With signs that the Coronavirus pandemic in the U.S. has peaked, people are beginning to ask when normality will return. As of April 9th, there are about 30,000 new cases of the Coronavirus being reported daily in the U.S. This has been consistent over the past week and will likely continue to stay around this number. Considering this, we may currently be at the apex of the proverbial Coronavirus curve.
Despite the positive news of the number of new cases beginning to flatten, the numbers are still considerably high. At this point, the concern about reopening businesses too quickly is a large spike in new cases after doing so. Government officials do not want the strict quarantine measures implemented to be nullified by returning to normality too quickly. This would be disastrous.
Last week, 6.6 million Americans filed for unemployment. This is flat from the week before, but up 3.3 million from two weeks ago. Currently, the unemployment rate is at its highest since the Great Depression. With so many people out of work, the economy is suffering. Many publicly traded companies reporting earnings are showing sharp declines in net income. Employers also have become incentivized to furlough employees as many can collect more money while on unemployment. This is due to congress passing legislation that adds $600 per week to existing unemployment benefits.
The economic fallout from all of this could be catastrophic.

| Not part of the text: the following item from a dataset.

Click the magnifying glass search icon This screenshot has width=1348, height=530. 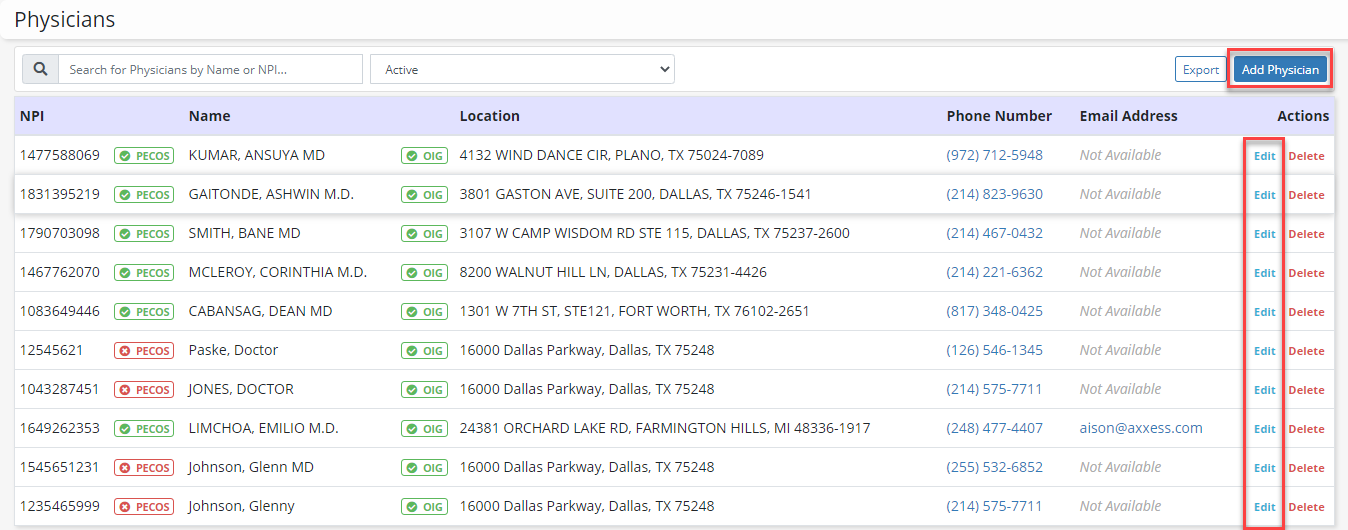pyautogui.click(x=41, y=70)
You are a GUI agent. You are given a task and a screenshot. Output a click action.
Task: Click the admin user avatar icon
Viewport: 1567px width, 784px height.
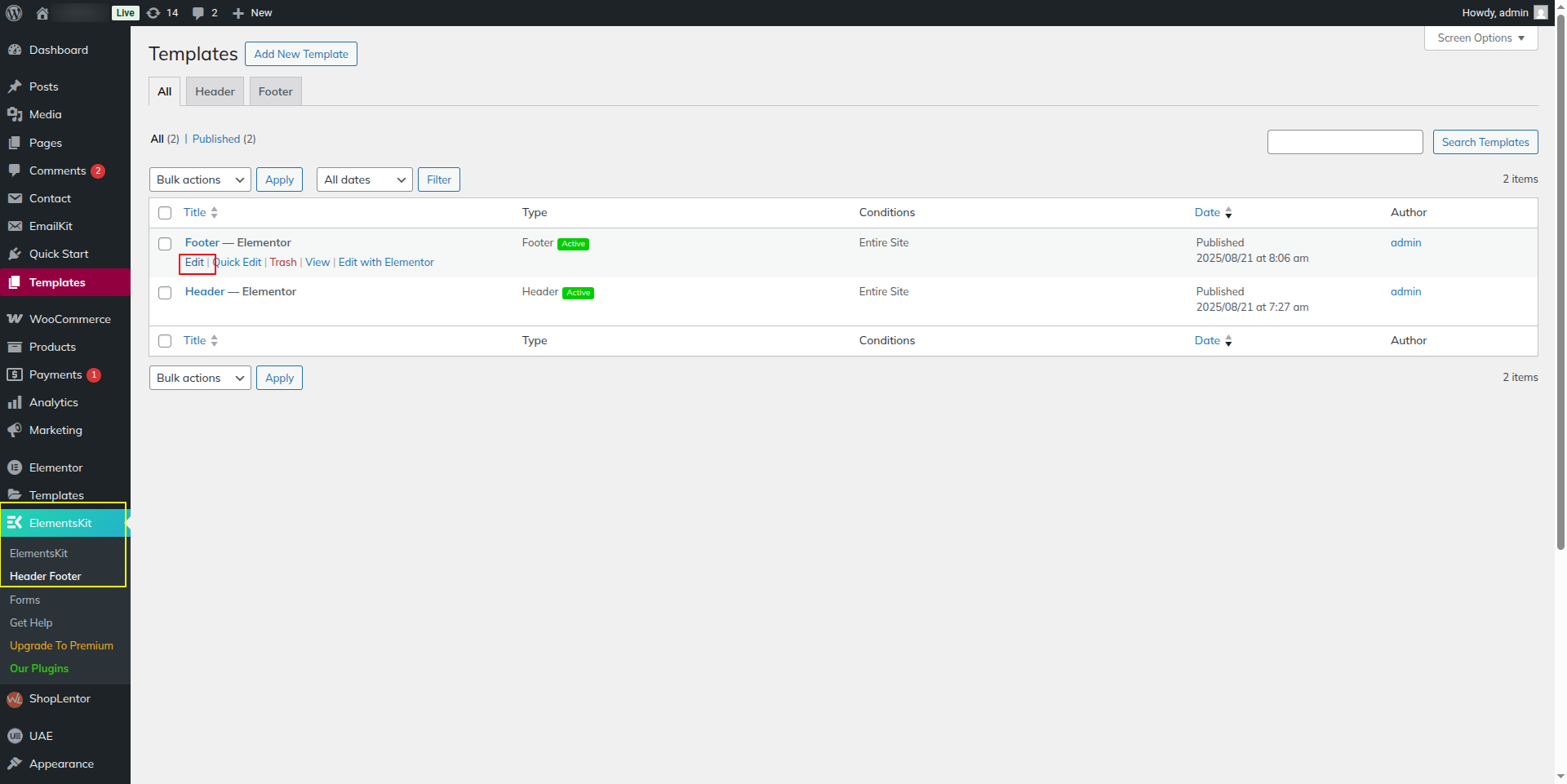(1540, 13)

With the national debt already more than 100% of GDP, increased government spending is exacerbating an already dire problem. Quantitative easing measures taken by the Federal Reserve such as interest rate cuts and bond purchases will cause inflation. Unless they implement quantitative tightening and/or austerity measures once things return to normal, another economic crash will ensue.

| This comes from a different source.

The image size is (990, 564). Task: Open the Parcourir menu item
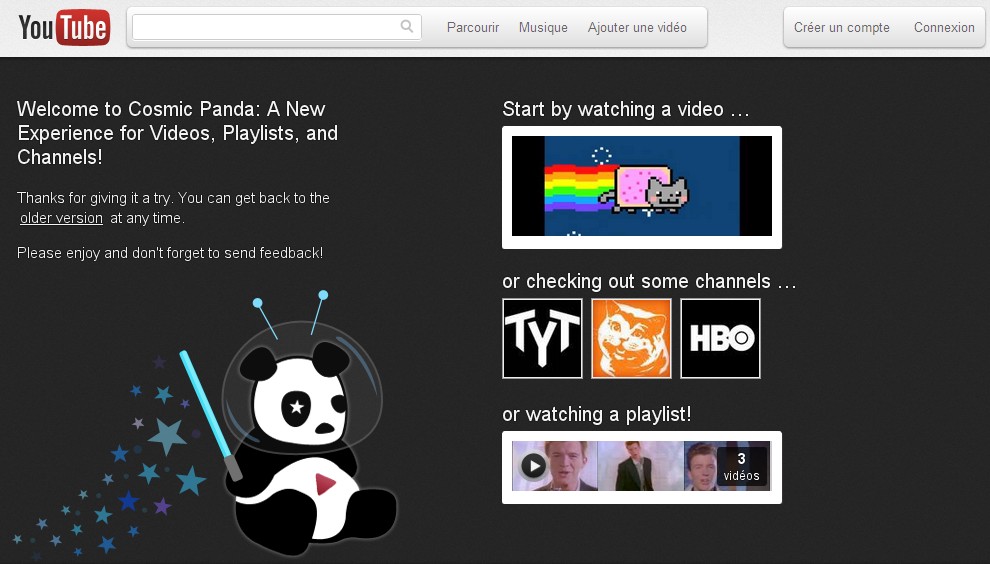click(x=473, y=27)
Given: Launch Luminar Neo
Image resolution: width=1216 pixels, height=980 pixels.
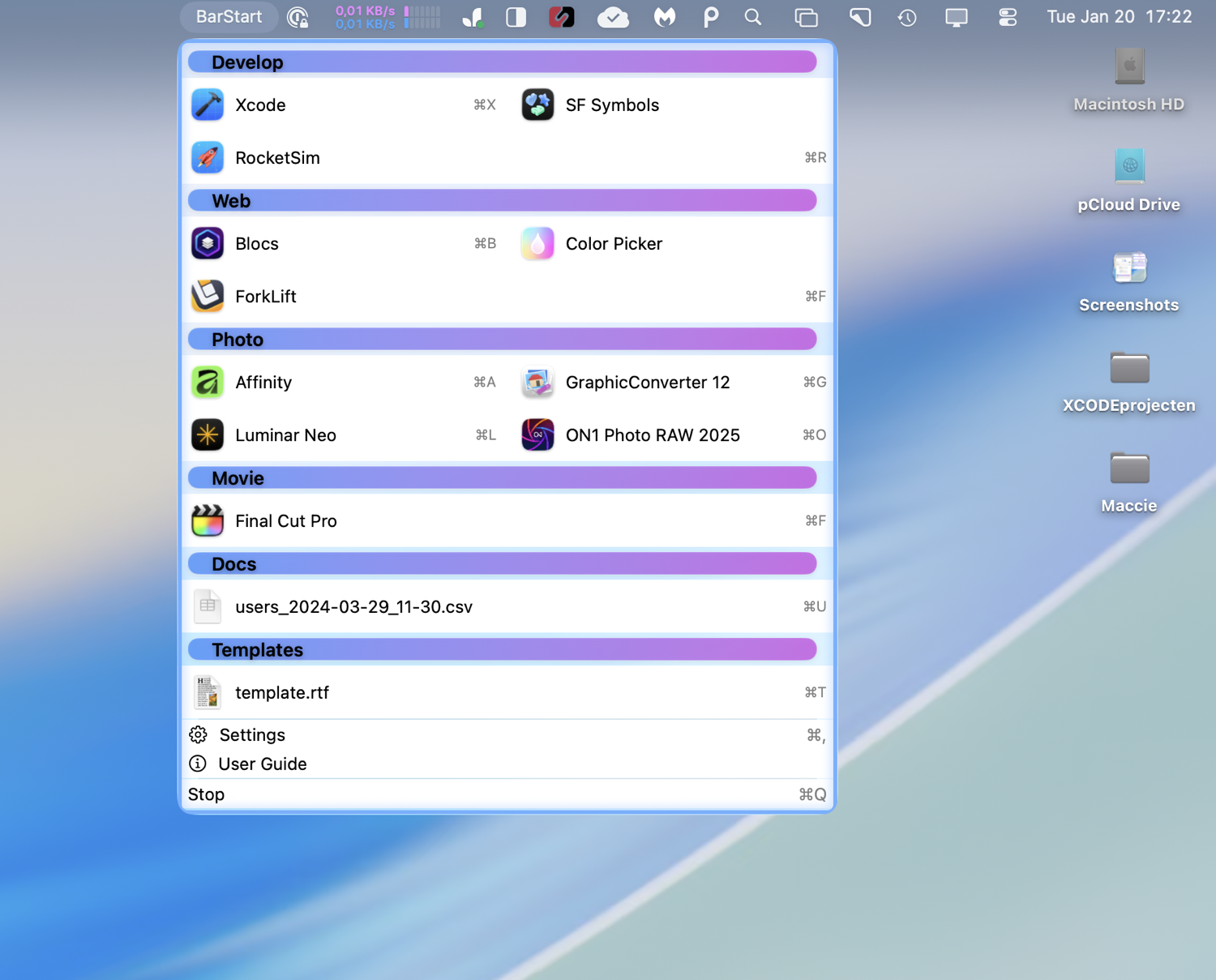Looking at the screenshot, I should point(285,435).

These are difficult times the country and the world are facing, but there is a beacon of hope. After three weeks, the amount of new cases appears to have peaked and case and death projections have fallen. Our country, nevertheless, is in an incredibly difficult predicament. If businesses reopen too suddenly, much of the efforts of the quarantine will have been for nothing. A second wave of outbreaks after the first would be devastating.

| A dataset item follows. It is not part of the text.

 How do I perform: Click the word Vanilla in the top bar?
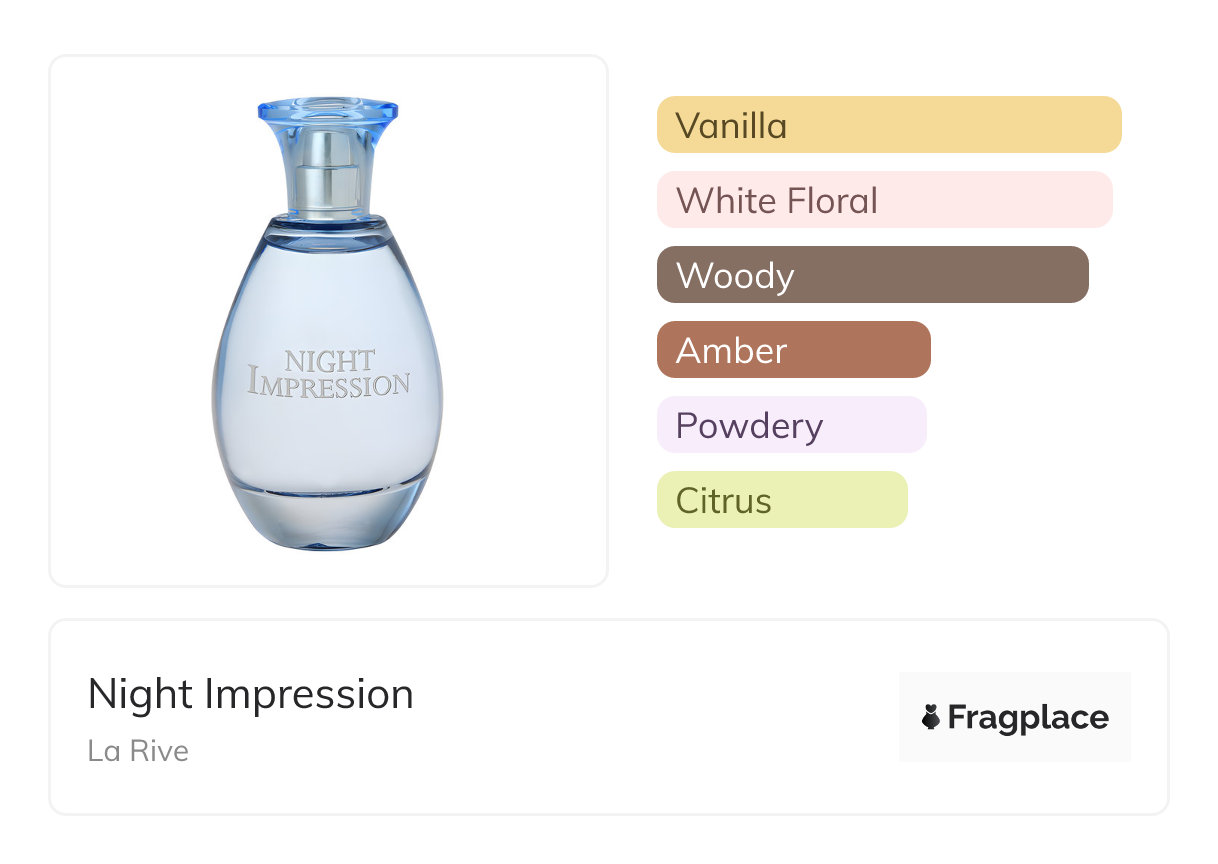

Concurrently, the longer the status quo continues the worse the economic fallout will be once this concludes. Beyond the superficiality of economic prosperity gauges, such as the stock market, the coronavirus is causing profound economic calamity. A full economic recovery could take years, if not a generation, depending on the duration of the national quarantine. Americans should adhere to the advice of the CDC, the President and their state’s governor. Doing so gives the country the best chance to recover from this as quickly as possible.